The EDPB has launched a website auditing tool that can be used to help analyse whether websites are compliant with the law. The tool was developed in the context of the EDPB Support Pool of Experts (SPE) and can be used by both legal and technical auditors at data protection authorities (DPAs), as well as by controllers and processors who wish to test their own websites. The tool is a Free and Open Source Software under the EUPL 1.2 Licence and is available for download on code.europa.eu. The source code is available here.
The new tool allows preparing, carrying out and evaluating audits directly in the tool by a simple visit to the website in question. The tool is also compatible with other tools, such as the EDPS website evidence collector, and allows auditors to import and evaluate the results of audits carried out on those tools. Finally, the tool can generate reports.
While several website auditing tools already exist, these usually require technical expertise. Therefore, the EDPB decided to develop a solution that would be easy to use in order to facilitate enforcement by national DPAs and compliance checks by controllers.
The software was developed by an SPE expert under the supervision of the EDPB Secretariat.

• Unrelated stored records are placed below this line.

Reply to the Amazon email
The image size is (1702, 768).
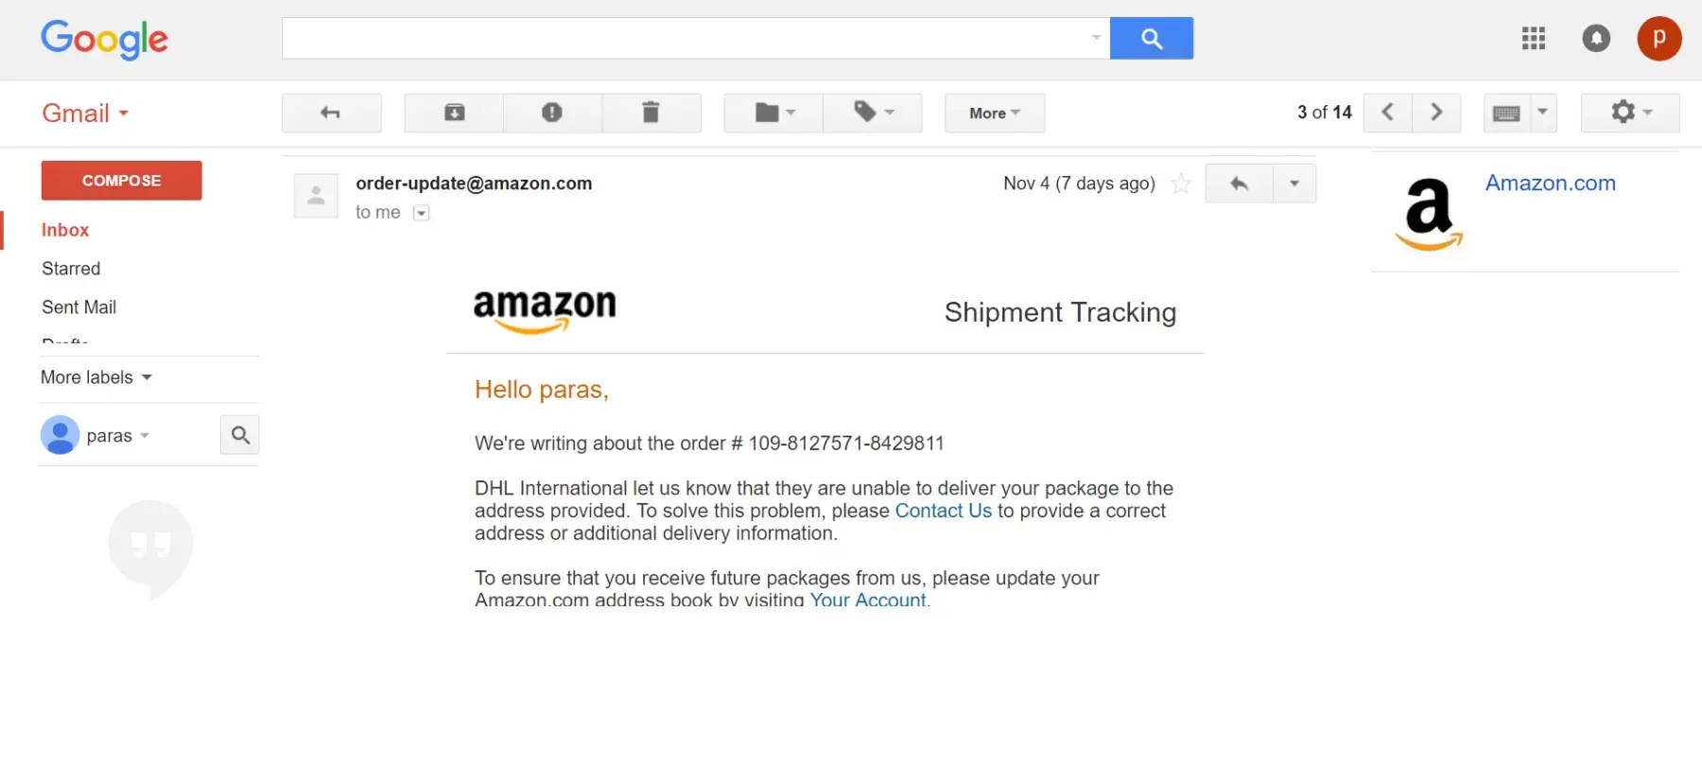pyautogui.click(x=1239, y=183)
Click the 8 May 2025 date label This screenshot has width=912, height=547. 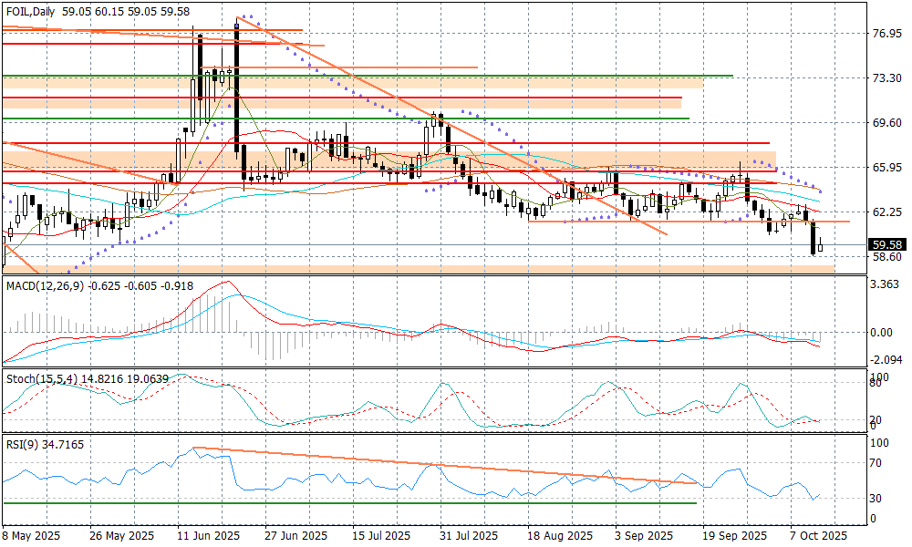[x=32, y=535]
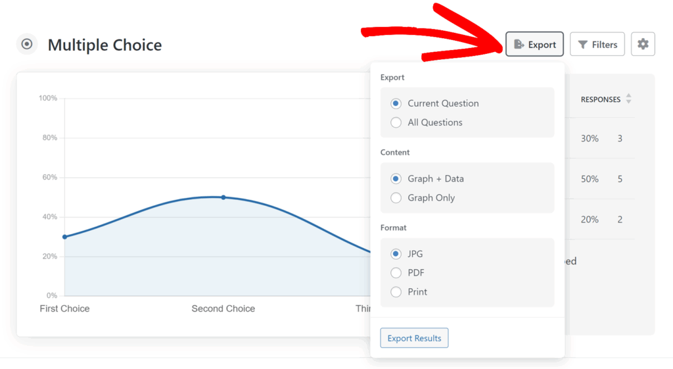
Task: Click the Multiple Choice radio icon beside title
Action: [27, 44]
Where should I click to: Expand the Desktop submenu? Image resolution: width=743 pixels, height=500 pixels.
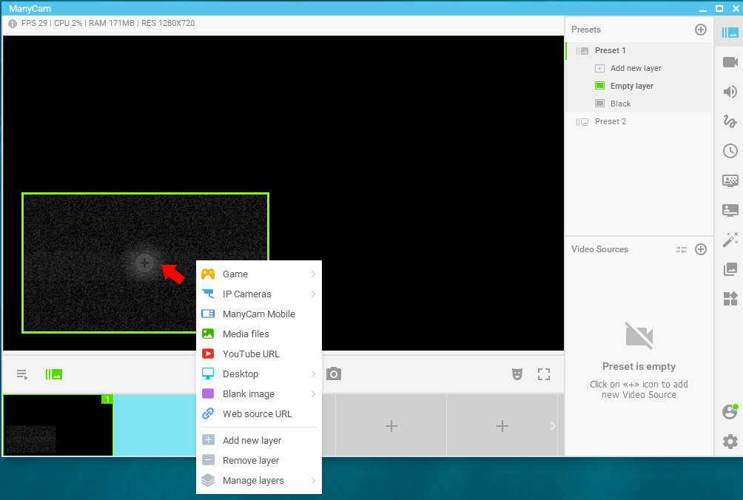(259, 374)
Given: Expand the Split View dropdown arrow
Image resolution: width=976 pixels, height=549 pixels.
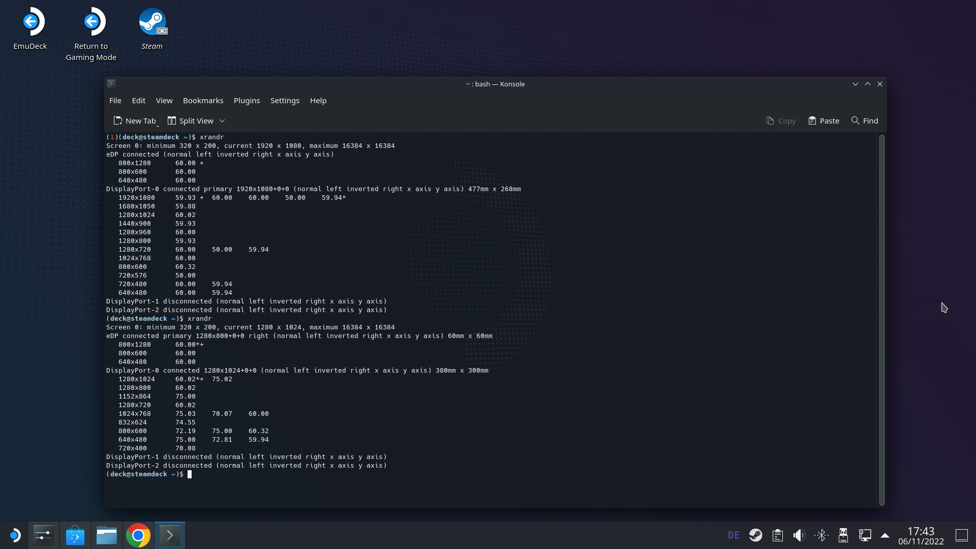Looking at the screenshot, I should 222,121.
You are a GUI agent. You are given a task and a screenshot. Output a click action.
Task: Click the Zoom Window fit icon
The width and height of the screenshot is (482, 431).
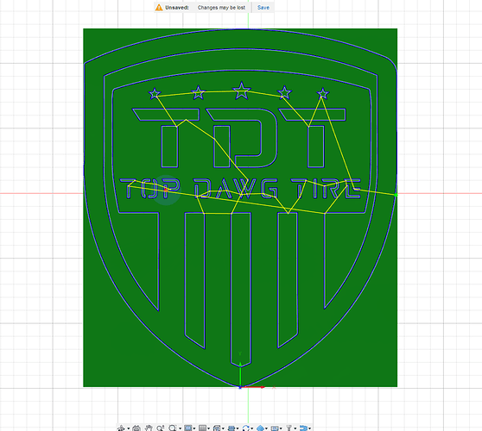point(173,428)
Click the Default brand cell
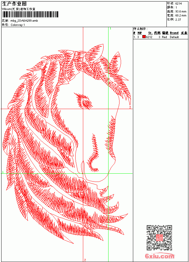This screenshot has width=189, height=262. (174, 37)
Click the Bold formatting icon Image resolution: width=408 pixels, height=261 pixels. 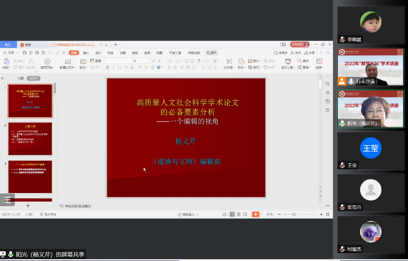point(108,68)
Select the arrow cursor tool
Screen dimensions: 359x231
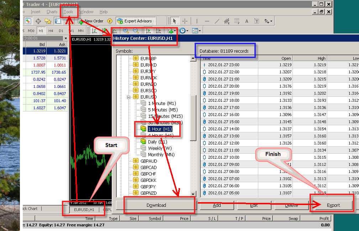click(175, 21)
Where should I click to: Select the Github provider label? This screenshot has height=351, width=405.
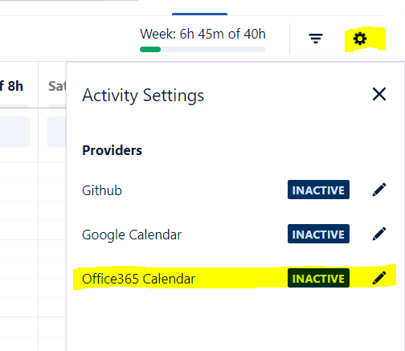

It was presented to auditors from DPAs at the first EDPB Bootcamp in June 2023. Following positive feedback from the participants, it was decided to consolidate the software and publish it as Free and Open Source Software. A second version with new features is planned for later this year.
The Support Pool of Experts was developed as part of the EDPB 2021-2023 Strategy to help DPAs increase their capacity to enforce by developing common tools and giving them access to a wide pool of experts.